(Saved data entries)

###

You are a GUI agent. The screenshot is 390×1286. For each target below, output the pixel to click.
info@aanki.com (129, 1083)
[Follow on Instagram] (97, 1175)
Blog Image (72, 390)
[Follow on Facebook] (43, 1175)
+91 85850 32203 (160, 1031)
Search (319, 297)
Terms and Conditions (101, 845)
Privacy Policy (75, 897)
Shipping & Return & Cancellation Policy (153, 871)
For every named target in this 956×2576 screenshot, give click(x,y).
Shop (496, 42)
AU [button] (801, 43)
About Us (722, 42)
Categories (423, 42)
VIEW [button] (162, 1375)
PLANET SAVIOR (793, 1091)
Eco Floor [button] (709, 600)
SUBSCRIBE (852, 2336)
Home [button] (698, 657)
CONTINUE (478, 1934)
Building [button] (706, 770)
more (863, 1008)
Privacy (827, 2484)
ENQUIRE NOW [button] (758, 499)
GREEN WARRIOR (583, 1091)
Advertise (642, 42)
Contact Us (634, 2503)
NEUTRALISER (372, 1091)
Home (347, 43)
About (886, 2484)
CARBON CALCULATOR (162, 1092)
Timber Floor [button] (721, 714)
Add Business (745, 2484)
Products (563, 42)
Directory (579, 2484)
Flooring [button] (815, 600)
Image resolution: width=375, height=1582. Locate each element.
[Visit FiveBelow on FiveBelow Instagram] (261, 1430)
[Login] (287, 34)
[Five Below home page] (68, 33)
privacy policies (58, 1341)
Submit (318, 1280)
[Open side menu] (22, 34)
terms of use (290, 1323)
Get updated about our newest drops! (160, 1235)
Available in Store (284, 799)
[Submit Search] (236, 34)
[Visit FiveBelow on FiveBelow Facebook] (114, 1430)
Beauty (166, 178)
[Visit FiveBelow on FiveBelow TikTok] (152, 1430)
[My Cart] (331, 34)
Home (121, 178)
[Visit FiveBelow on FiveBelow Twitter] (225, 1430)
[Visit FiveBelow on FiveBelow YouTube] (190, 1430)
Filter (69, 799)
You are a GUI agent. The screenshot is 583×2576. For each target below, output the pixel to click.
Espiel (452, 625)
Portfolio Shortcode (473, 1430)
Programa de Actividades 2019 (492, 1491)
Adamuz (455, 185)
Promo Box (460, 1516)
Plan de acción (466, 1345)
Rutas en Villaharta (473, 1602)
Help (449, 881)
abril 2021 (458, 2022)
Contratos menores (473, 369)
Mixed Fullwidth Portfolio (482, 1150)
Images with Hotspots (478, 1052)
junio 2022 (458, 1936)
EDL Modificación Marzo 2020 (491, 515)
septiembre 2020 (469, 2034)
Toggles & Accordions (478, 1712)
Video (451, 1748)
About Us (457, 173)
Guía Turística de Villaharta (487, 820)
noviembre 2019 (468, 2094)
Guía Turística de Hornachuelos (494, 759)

###

WORK ORDER
Track down every line in the entries that includes the string "Turística", and copy it.

YOUR SOLUTION
Guía Turística de Villaharta (487, 820)
Guía Turística de Hornachuelos (494, 759)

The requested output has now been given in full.